◆ **WORK TO BE COMPLETED**: Every line in the data below that includes "Given" belongs in the answer, copied as it stands.

◆ **MATERIAL FOR THIS EXERCISE**:
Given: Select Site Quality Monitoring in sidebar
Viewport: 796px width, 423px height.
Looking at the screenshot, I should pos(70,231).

---

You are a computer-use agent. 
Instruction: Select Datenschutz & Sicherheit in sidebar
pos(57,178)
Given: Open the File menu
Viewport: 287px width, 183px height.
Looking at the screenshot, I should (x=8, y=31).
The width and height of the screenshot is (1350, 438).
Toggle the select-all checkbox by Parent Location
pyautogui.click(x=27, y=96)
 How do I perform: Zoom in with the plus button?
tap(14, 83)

--

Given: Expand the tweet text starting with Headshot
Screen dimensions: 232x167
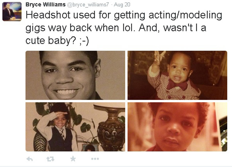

◆ **EXPECTED ANSWER**:
Given: Select Site Quality Monitoring in sidebar
Given: Open the File menu
Given: Expand the tweet text starting with Headshot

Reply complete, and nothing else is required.